La culture est un espace privilégié qui permet d’ouvrir les horizons, de multiplier les points de vue, de poser un regard sur le monde et les gens. En Palestine, la création culturelle sous toutes ses formes est traditionnellement un moyen privilégié d’expression, de respiration, de résistance qui, même lorsqu’il est empêché – par quel que bord que ce soit, se libère de ses chaînes pour trouver un chemin d’élaboration. Le cinéma palestinien est à cet égard exemplaire, maniant avec habilité le fond et la forme de cet art propice à capter et restituer l’état du monde, le traitant souvent avec humour, ironie, autodérision. L’humour n’est-il pas la politesse du désespoir, comme le soulignait le cinéaste protéiforme Chris Marker ?
En revanche, les cinéastes qui viennent d’autres pays pour filmer la Palestine et les Palestiniens sont moins caustiques, la réalité inqualifiable, absurde, qu’ils et elles voient sans la vivre au quotidien leur donnant suffisamment de matière à filmer et raconter. Notons à cet égard la projection du documentaire de Giulia Amati (présente par visioconférence) et Stephen Natanson, This is My Land… Hebron (2010), une immersion suffocante dans la ville palestinienne d’Hébron, phagocytée par une minorité de colons et l’armée israélienne avec pour but de coloniser de l’intérieur cette ville de Cisjordanie occupée.

— Enregistrements du jeu de données —
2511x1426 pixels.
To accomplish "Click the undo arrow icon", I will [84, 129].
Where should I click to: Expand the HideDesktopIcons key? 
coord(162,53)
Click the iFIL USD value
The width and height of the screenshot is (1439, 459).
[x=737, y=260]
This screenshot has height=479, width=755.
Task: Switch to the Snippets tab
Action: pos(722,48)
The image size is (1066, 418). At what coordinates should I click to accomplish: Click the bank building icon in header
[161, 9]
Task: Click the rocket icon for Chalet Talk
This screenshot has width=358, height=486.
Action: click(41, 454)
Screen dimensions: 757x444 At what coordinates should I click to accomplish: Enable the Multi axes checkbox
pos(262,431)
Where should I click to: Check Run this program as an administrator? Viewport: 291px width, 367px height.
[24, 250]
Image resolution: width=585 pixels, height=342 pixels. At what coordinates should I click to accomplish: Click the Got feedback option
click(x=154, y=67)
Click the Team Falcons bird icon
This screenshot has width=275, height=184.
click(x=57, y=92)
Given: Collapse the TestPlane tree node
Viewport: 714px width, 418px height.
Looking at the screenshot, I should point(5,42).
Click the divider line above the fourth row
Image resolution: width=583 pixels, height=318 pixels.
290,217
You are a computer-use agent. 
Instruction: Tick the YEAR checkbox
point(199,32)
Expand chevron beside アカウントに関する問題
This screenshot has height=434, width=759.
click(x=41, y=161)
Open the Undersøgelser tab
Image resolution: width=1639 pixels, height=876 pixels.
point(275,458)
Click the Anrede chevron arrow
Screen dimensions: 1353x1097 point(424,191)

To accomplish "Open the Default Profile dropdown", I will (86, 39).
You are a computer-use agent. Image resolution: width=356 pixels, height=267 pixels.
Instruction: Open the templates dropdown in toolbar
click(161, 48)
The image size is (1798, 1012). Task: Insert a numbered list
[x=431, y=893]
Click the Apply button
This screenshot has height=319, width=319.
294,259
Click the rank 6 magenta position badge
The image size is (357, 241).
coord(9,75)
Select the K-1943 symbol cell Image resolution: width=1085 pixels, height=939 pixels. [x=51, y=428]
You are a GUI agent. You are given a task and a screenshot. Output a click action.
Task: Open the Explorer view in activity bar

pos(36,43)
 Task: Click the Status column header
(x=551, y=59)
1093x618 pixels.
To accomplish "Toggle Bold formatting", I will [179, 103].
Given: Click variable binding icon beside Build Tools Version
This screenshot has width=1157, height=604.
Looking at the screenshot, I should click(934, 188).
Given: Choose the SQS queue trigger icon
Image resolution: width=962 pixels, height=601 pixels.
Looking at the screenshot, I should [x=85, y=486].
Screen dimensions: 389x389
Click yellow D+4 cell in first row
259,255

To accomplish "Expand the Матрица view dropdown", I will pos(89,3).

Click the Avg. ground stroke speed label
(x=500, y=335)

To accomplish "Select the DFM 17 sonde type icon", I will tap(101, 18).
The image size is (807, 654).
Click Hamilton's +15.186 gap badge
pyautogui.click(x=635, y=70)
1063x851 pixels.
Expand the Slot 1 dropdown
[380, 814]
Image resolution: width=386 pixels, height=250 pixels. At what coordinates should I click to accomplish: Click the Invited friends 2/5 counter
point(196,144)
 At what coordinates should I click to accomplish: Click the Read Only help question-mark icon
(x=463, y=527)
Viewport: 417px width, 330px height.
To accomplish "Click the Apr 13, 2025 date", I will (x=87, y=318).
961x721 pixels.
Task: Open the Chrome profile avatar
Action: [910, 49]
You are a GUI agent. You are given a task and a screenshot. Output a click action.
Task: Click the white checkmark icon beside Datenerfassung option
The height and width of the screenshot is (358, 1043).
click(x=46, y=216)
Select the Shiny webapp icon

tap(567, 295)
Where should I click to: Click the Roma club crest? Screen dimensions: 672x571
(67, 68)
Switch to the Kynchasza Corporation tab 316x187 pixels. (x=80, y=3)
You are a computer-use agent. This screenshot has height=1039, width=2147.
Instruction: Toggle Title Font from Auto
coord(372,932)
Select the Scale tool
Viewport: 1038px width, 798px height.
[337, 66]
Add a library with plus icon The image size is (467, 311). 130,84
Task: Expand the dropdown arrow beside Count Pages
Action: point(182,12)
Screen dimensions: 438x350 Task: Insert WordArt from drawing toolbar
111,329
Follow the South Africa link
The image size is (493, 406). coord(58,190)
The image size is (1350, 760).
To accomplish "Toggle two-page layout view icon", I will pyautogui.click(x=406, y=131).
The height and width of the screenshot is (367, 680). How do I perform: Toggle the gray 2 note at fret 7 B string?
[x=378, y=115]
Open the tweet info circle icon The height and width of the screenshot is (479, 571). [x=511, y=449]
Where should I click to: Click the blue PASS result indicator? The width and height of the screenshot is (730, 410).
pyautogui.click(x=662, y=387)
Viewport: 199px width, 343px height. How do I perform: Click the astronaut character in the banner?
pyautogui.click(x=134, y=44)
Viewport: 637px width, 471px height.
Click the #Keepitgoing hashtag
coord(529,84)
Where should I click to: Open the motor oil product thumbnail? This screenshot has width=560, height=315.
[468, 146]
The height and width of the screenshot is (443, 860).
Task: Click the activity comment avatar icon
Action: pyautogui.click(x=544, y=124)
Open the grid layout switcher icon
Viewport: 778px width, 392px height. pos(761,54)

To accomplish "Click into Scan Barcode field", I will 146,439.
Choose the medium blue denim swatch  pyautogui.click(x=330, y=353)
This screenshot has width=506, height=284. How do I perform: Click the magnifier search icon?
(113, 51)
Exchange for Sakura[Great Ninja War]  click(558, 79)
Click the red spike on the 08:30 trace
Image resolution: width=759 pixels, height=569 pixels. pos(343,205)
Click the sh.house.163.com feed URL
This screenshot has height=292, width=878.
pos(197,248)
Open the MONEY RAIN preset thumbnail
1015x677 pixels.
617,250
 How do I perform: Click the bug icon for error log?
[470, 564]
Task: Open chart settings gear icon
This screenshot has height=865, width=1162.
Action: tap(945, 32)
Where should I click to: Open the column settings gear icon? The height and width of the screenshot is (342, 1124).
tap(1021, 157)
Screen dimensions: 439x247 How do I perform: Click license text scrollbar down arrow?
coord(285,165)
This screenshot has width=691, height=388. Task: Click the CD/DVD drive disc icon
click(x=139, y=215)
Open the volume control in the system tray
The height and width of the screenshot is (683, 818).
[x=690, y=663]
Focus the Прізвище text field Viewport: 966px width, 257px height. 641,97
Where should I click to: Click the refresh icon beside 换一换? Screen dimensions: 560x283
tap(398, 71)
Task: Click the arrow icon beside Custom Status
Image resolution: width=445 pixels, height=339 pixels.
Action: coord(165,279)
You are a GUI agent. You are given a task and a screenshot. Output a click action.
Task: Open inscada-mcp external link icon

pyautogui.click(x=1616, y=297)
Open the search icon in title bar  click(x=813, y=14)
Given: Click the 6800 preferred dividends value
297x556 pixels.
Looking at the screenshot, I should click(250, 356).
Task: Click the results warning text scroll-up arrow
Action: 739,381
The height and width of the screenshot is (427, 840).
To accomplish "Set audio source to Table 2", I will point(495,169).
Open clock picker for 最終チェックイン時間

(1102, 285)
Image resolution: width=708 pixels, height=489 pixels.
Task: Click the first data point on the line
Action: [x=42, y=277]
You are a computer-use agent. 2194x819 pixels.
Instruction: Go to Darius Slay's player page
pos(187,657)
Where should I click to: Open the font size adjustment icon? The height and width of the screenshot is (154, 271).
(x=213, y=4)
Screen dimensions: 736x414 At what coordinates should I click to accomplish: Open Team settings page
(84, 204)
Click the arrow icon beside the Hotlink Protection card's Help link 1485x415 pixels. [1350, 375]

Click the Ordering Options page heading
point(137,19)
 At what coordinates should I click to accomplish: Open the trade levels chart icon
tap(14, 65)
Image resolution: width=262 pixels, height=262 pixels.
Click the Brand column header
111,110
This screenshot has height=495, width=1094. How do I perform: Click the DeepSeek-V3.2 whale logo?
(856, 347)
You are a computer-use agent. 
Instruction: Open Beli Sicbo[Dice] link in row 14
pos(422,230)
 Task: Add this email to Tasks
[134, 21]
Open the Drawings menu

— Consignes —
1 – Traduisez en anglais cette phrase du texte sur le cinéma palestinien : « L’humour n’est-il pas la politesse du désespoir, comme le soulignait le cinéaste protéiforme Chris Marker ? »
2 – Reproduisez à l’identique le passage du texte sur le cinéma palestinien situé entre « La culture est » et « Chris Marker ? », bornes comprises.

— Réponses —
1 – Isn't humor the politeness of despair, as the protean filmmaker Chris Marker pointed out?

2 –
La culture est un espace privilégié qui permet d’ouvrir les horizons, de multiplier les points de vue, de poser un regard sur le monde et les gens. En Palestine, la création culturelle sous toutes ses formes est traditionnellement un moyen privilégié d’expression, de respiration, de résistance qui, même lorsqu’il est empêché – par quel que bord que ce soit, se libère de ses chaînes pour trouver un chemin d’élaboration. Le cinéma palestinien est à cet égard exemplaire, maniant avec habilité le fond et la forme de cet art propice à capter et restituer l’état du monde, le traitant souvent avec humour, ironie, autodérision. L’humour n’est-il pas la politesse du désespoir, comme le soulignait le cinéaste protéiforme Chris Marker ?